Game of Life · Optimal Solution

Encode transitions in-place, then decode.

Conway's Game of Life applies four rules simultaneously to every cell in a matrix to produce the next generation. Underpopulation: a live cell with fewer than 2 live neighbors dies. Survival: a live cell with 2 or 3 neighbors lives on. Overcrowding: a live cell with more than 3 neighbors dies. Reproduction: a dead cell with exactly 3 live neighbors becomes alive. The challenge: compute the next state in place, without an extra copy of the board.


Interactive

Watch the algorithm run


Concept

The Simultaneous Update Problem

If you update each cell immediately, later cells see a mix of old and new states when counting neighbors.

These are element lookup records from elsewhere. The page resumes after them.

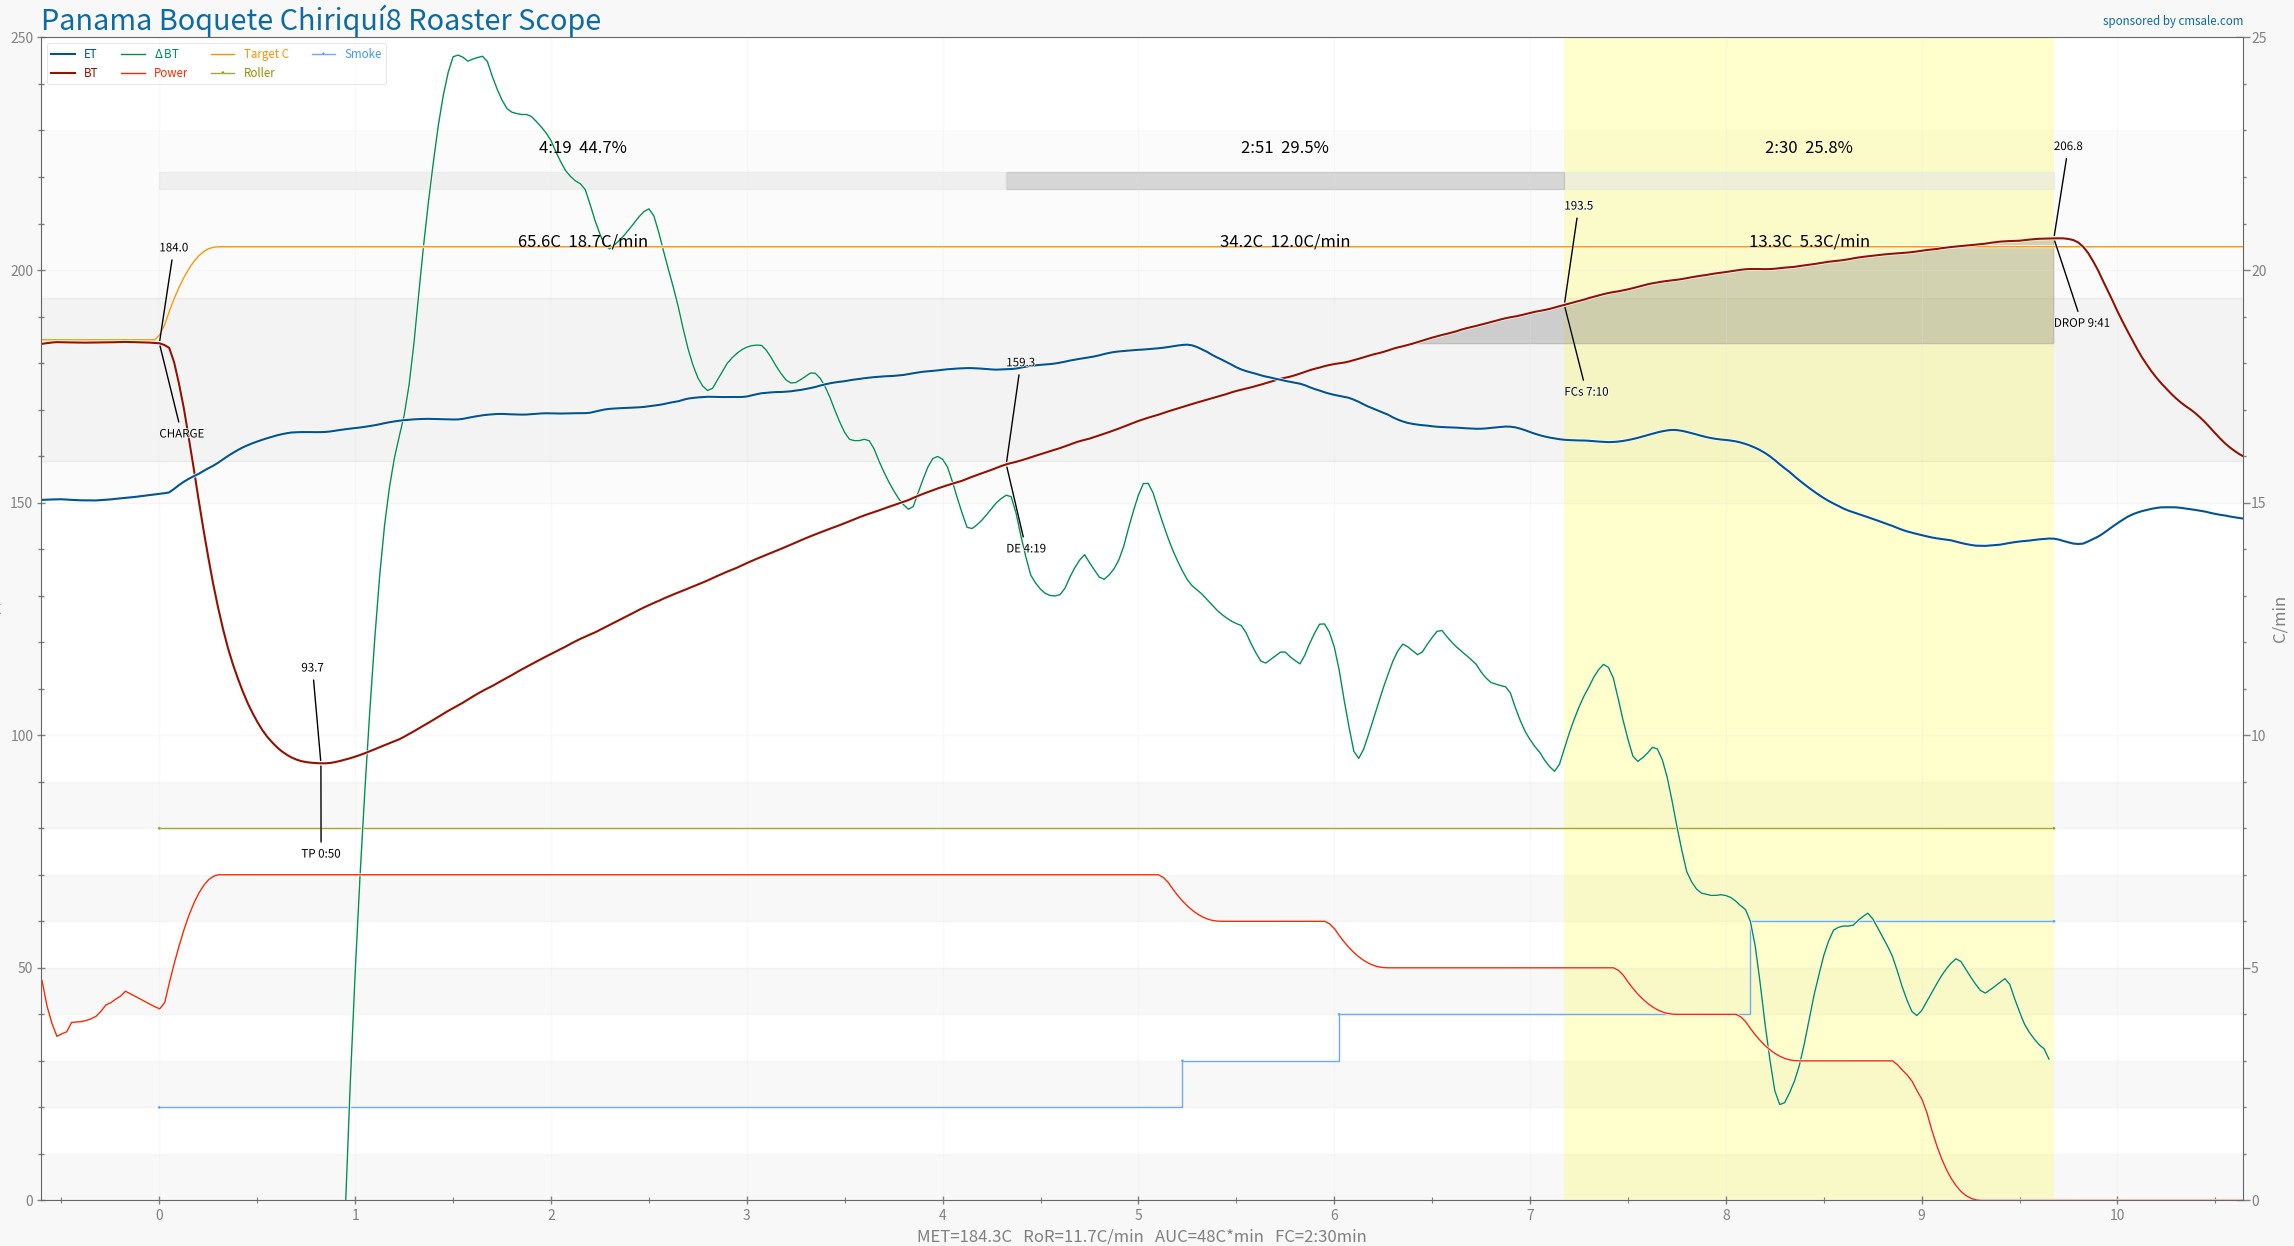The width and height of the screenshot is (2294, 1246).
Task: Click the 4:19 44.7% drying phase label
Action: [582, 148]
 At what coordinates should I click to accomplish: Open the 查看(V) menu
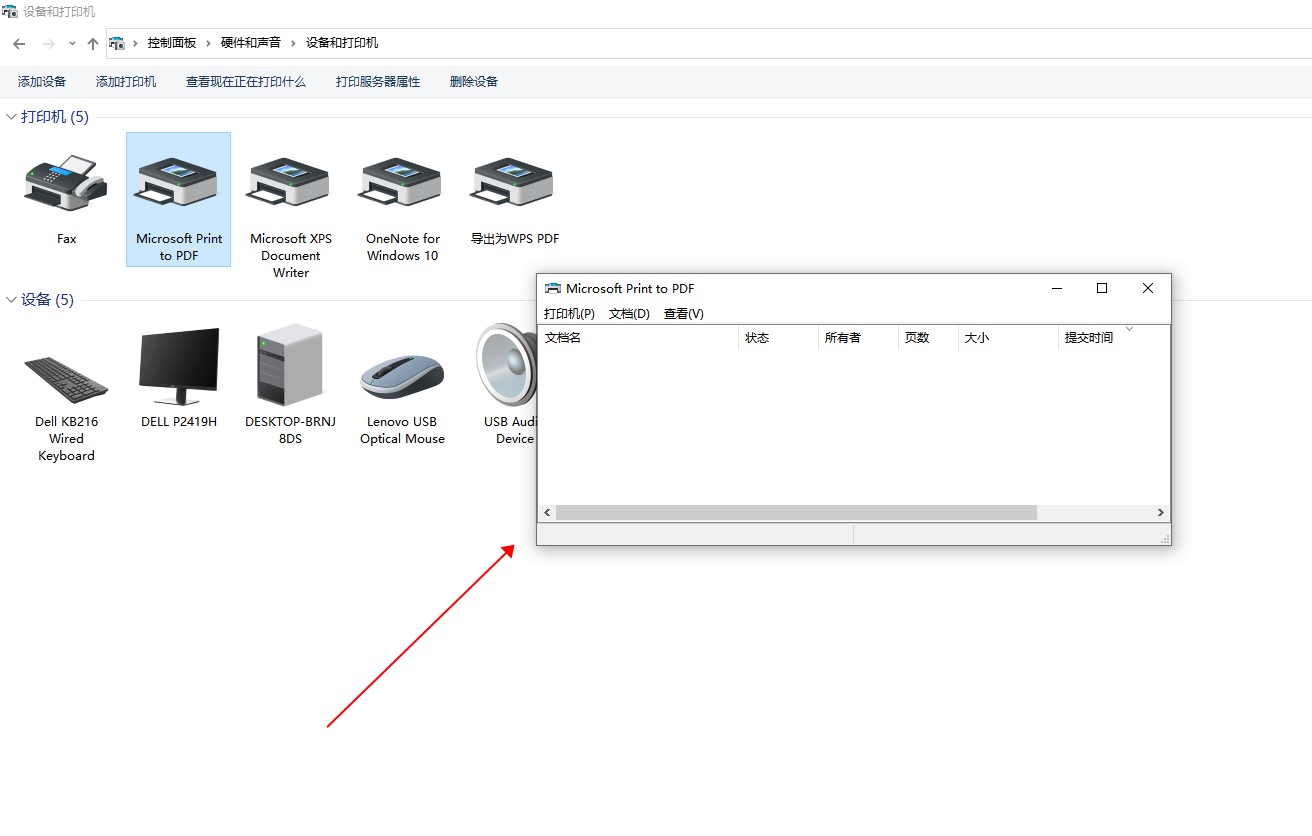point(684,313)
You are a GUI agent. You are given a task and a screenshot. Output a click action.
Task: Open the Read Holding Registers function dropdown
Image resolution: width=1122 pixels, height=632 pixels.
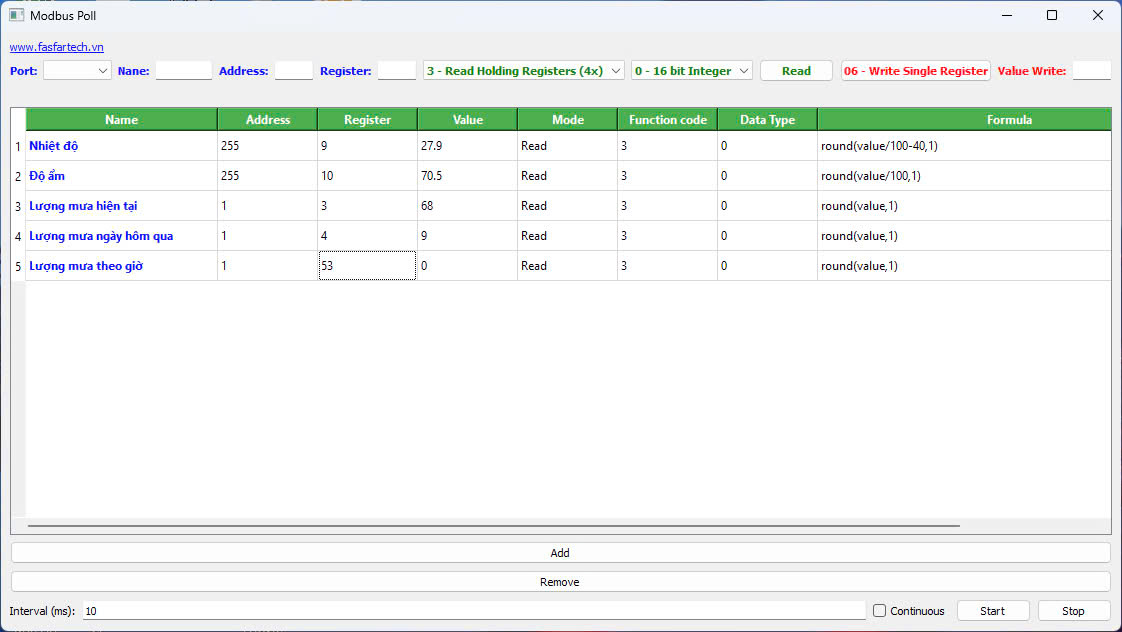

A cell that should survive might die because its neighbor was already killed, or a dead cell might incorrectly spring to life because a neighbor was just born. Every cell must see the original generation, not the partially-updated board. We need a way to record decisions without destroying the information that remaining cells still need to read.


Algorithm

Transitional Encoding

Transitional codes (−1 for dying, 2 for born) let us record decisions without destroying information that remaining cells need to read.

  1. 1

    Encode transitions

    For each cell, count its live neighbors using abs(value) == 1 to read original state. Mark dying cells as −1 and newborn cells as 2.

  2. 2

    Apply the rules

    Live cells with fewer than 2 or more than 3 neighbors → −1 (dying). Dead cells with exactly 3 neighbors → 2 (born). All others stay.

  3. 3

    Cleanup pass

    Sweep the entire board: convert positive values to 1, everything else to 0. The next generation is now in place.


Edge Cases

Why Abs(value) == 1?

Understanding boundary behavior is as important as the main algorithm path.

Why abs(value) == 1?

A dying cell holds −1, and abs(−1) = 1 — it still registers as originally alive. A newborn cell holds 2, and abs(2) ≠ 1 — it still registers as originally dead.

Border cells

Cells at the edges have fewer than 8 neighbors. The neighbor-counting loop must check array bounds — out-of-bounds neighbors simply don't exist.


Complexity

Complexity

Time: O(m × n) — two passes over the matrix.
Space: O(1) — encodings stored in-place.